- [TASK OBJECTIVE]
Scan the data that follows and count the lines with the string "bottom"; answer with the count alone.

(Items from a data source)
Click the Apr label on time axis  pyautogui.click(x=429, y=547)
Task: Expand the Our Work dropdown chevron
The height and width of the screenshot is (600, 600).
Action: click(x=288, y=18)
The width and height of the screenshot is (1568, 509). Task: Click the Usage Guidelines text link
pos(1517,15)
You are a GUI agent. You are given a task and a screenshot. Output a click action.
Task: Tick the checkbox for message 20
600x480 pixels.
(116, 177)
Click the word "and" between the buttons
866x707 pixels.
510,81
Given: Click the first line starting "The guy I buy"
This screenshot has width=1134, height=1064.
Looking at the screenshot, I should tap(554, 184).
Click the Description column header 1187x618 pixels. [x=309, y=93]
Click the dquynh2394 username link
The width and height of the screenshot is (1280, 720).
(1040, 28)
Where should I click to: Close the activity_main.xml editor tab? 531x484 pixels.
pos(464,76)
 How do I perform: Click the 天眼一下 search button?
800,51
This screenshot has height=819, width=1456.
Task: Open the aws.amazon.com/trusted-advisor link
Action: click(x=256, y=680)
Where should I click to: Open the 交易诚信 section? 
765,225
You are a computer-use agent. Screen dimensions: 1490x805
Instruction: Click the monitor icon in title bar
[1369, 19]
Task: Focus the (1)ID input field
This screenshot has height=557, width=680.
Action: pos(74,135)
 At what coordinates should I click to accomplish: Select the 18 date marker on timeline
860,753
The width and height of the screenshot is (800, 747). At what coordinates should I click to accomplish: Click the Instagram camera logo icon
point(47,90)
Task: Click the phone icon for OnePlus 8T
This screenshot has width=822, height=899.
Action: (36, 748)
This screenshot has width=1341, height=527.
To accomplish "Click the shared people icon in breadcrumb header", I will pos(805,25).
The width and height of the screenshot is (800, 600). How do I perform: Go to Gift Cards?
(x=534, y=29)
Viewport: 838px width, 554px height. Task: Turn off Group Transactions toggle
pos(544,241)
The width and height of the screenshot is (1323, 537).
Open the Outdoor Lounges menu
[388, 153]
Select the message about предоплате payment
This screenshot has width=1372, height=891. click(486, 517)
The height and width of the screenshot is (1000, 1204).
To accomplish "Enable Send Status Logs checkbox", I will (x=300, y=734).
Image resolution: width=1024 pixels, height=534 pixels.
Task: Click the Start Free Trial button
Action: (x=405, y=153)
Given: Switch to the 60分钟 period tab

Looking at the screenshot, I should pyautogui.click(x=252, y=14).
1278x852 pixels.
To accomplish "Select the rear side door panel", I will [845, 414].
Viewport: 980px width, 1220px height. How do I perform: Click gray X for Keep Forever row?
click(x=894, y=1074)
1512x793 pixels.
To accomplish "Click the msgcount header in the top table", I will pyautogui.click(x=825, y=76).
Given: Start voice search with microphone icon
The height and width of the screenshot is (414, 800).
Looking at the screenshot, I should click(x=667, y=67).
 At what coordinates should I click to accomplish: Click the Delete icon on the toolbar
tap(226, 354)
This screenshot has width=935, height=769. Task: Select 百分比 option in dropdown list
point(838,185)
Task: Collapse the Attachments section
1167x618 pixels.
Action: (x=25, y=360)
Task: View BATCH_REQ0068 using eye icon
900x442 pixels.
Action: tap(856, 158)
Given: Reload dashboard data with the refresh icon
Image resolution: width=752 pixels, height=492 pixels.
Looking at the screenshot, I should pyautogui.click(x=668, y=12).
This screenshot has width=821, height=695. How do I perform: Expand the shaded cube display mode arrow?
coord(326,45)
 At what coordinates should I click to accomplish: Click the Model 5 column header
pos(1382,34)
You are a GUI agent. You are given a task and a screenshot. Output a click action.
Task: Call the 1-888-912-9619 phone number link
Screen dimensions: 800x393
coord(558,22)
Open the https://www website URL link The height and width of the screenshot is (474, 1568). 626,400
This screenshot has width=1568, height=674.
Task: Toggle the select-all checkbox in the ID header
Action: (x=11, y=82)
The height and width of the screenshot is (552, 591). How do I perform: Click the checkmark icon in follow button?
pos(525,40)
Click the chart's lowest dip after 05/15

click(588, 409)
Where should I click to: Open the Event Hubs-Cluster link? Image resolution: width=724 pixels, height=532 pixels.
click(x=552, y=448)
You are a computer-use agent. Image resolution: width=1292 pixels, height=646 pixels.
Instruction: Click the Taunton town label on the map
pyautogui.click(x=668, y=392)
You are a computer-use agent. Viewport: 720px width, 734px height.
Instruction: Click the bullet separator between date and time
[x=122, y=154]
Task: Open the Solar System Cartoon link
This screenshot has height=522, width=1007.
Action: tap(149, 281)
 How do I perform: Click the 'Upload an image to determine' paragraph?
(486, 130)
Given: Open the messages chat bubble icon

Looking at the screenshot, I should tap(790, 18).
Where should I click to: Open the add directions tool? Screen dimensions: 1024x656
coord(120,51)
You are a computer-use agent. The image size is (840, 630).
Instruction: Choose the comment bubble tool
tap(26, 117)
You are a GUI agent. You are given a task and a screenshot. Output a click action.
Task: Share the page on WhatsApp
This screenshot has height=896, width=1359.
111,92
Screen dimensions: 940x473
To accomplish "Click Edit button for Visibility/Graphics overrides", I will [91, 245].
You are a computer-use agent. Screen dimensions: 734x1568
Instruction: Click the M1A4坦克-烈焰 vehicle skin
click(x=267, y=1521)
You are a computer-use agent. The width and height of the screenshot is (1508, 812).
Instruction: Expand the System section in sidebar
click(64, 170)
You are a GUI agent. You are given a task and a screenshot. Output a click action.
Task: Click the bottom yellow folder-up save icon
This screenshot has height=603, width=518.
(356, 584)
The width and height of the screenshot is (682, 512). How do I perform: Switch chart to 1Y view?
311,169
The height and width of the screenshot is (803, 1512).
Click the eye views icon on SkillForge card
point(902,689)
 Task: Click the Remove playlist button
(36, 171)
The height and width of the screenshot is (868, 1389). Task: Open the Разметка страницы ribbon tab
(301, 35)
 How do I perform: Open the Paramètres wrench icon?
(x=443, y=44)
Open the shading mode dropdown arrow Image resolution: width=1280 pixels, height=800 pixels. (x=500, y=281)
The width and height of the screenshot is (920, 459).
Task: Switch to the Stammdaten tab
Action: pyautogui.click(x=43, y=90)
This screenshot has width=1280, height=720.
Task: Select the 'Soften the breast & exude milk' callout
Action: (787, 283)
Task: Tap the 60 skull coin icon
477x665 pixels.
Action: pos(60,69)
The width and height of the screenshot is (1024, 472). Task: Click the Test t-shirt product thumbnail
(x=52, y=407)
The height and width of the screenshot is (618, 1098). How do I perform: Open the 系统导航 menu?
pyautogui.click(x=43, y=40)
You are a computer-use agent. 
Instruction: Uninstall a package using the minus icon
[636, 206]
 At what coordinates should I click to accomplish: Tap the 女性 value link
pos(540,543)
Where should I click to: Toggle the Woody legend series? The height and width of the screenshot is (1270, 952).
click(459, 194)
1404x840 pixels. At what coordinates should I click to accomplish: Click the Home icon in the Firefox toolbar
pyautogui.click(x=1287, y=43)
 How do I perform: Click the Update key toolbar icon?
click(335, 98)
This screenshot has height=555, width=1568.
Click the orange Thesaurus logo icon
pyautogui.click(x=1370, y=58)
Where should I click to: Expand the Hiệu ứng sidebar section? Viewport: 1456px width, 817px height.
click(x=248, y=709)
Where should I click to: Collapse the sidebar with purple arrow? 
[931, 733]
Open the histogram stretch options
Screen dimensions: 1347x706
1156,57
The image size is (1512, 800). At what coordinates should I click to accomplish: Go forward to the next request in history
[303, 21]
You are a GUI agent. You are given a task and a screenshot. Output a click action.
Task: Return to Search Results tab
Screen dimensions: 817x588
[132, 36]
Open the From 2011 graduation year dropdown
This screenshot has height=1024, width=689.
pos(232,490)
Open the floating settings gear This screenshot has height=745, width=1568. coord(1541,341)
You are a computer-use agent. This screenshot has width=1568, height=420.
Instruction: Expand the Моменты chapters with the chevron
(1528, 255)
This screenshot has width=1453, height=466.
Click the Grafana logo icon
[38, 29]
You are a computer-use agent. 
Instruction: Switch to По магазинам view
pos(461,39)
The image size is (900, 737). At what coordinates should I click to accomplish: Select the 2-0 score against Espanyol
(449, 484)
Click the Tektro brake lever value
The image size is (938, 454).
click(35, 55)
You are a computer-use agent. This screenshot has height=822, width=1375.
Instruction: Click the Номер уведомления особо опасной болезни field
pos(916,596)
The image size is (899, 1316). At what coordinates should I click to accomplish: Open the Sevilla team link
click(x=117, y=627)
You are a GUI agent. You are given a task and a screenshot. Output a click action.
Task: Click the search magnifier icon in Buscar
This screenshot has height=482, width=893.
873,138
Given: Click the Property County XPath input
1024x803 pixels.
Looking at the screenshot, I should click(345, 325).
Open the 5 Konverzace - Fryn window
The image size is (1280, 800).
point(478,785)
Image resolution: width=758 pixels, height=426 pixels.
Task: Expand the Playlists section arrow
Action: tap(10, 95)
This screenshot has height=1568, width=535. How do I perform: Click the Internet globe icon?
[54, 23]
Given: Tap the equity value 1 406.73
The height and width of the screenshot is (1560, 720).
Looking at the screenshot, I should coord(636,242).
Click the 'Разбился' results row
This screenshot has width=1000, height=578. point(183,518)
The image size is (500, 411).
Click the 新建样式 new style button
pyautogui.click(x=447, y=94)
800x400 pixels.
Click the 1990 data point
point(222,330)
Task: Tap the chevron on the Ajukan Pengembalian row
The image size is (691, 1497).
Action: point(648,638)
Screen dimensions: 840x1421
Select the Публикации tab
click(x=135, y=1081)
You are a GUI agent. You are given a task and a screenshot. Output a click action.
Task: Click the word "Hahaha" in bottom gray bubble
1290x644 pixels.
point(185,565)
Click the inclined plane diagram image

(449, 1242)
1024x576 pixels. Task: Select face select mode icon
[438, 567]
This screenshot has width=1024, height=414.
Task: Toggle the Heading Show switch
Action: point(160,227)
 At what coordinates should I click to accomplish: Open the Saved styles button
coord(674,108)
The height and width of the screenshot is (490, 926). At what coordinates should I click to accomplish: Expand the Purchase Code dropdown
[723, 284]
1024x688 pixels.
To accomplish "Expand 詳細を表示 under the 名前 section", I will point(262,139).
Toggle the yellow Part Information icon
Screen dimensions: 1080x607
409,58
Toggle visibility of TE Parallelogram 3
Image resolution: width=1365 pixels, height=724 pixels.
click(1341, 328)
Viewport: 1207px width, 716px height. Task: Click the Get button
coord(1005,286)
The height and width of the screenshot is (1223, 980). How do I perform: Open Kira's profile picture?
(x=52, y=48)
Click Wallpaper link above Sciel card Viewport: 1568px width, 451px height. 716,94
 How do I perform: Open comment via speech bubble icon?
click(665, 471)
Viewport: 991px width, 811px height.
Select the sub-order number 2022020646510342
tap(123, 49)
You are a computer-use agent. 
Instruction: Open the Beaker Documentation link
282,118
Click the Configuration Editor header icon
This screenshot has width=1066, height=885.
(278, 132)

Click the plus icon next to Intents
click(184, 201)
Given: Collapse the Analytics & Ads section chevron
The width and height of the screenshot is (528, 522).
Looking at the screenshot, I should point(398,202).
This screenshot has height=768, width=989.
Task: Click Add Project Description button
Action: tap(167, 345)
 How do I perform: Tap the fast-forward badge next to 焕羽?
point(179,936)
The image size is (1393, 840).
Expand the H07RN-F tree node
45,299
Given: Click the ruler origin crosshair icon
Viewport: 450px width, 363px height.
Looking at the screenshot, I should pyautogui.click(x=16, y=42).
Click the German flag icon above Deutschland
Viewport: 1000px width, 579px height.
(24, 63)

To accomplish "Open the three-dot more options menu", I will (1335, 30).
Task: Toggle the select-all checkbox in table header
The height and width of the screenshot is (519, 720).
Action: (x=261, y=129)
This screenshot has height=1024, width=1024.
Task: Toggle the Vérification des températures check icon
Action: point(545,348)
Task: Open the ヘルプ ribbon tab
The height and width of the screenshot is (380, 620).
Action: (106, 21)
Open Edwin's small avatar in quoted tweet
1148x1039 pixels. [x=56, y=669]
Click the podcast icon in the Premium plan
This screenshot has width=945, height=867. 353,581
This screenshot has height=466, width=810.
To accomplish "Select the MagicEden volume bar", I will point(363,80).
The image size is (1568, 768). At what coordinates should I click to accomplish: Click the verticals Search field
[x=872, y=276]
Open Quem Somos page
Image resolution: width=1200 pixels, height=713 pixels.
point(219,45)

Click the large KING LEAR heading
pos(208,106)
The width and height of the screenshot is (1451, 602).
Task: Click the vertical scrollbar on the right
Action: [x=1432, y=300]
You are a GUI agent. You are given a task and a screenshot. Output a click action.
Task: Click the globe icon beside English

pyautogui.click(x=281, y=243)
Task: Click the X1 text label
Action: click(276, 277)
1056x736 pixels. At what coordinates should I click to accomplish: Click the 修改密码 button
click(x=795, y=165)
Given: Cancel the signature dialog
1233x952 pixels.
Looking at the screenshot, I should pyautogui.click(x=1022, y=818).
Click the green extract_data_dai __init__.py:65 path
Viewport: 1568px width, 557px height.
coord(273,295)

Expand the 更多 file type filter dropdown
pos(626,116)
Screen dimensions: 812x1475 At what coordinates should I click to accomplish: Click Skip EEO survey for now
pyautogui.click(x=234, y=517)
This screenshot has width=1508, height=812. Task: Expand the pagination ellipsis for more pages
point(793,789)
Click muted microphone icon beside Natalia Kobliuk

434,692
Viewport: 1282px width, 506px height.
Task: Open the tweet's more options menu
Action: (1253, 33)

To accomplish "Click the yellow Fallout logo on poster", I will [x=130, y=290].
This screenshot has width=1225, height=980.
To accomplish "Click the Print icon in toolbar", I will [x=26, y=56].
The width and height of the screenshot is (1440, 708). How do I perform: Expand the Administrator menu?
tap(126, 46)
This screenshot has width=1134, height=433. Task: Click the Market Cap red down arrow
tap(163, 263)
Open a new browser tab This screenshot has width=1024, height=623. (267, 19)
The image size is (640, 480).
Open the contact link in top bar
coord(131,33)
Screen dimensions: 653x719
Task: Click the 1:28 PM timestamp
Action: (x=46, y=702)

- [PROBLEM SOLUTION]
2